Из-за восточного окоёма недолго оставалось ждать света, когда под кучей хлама зародилось движение. Слабое, медленное. Выпросталась рука, непослушная, уже по локоть одеревеневшая на морозе. Рука, обречённая никогда не налиться мужской творящей, играющей силой. Кое-как сдвинула раздавленную плетёнку. Дрёмушка посмотрел в синюю бездонную тьму:
– Мама…
Получилось еле слышно, невнятно. Удар, смертельный для взрослого, лёгкого телом мальчишку отбросил и оглушил. Недобитка в сумерках поди распознай! Облупили, уехали. А дальше ночь на морозе. Дрёмушка знал, что умирает. И ещё что мама не отзовётся. Подал голос просто с тоски, однако вблизи тотчас прозвучало:
– Всё хорошо будет. Не бойся.
В голосе было много от маминого. Безбрежное спокойствие и любовь, что так нужны младенцу в колыбели и воину, испоротому копьём. Дрёмушка чуть повернул голову. Рядом сидела женщина, сотканная из той же тьмы, лишь означенная чуть приметным свечением.
– А я не боюсь, – сказал Дрёмушка. – Больно только. И холодно.
Женщина взяла его руку. От промёрзшей пясти вместо боли стало растекаться тепло.
– Всё пройдёт…
– Мама говорила, я весну должен увидеть…
– Увидишь. Ты скоро снова родишься.
– Правда?
– Правда. Смотри…
Дрёмушке словно протёрли глаза.

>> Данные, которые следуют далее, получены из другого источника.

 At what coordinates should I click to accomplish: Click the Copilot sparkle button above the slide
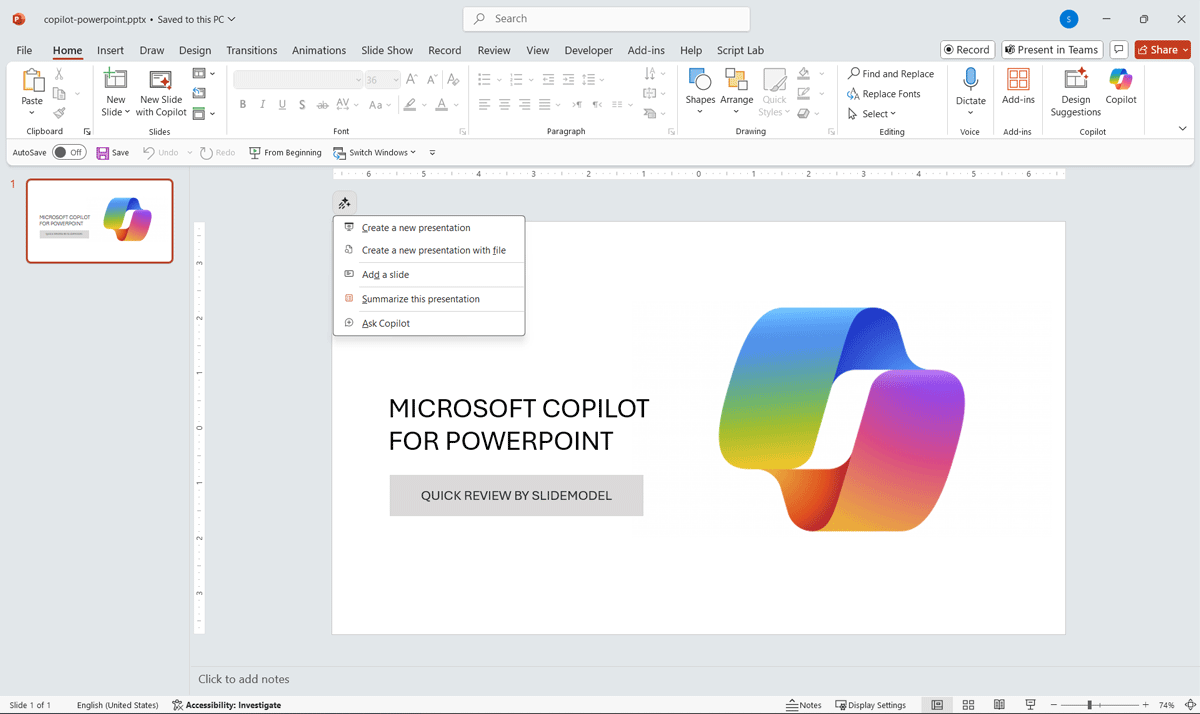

Сошла мутная пелена, тьма рассеялась, всюду был нежный, золотистый туман. Он густел, становился ярче, прозрачными столбами вырастал над раскиданными телами. Дрёмушка увидел маму, она озиралась, неуверенно улыбаясь. Вот приблизился отик, обнял за плечи. Светлыми тенями подплыли брат с женой, за ними чернавки. Невестка держала на руках сына. Дрёмушка ощутил прикосновение ко лбу, поцелуй… Слабо закашлялся, освобождённо вздохнул – и без усилия встал, чтобы идти вместе с семьянами. На снегу осталось лежать что-то сломанное, остывшее, с торчащей неподвижной рукой.
Напоследок Дрёмушка оглянулся. Издали вприпрыжку догонял комочек света. Обретал знакомый облик.
– Атайка!
Вот теперь всё было хорошо. Впереди мерцала, манила тропа, плавными извивами уводившая вверх, вверх.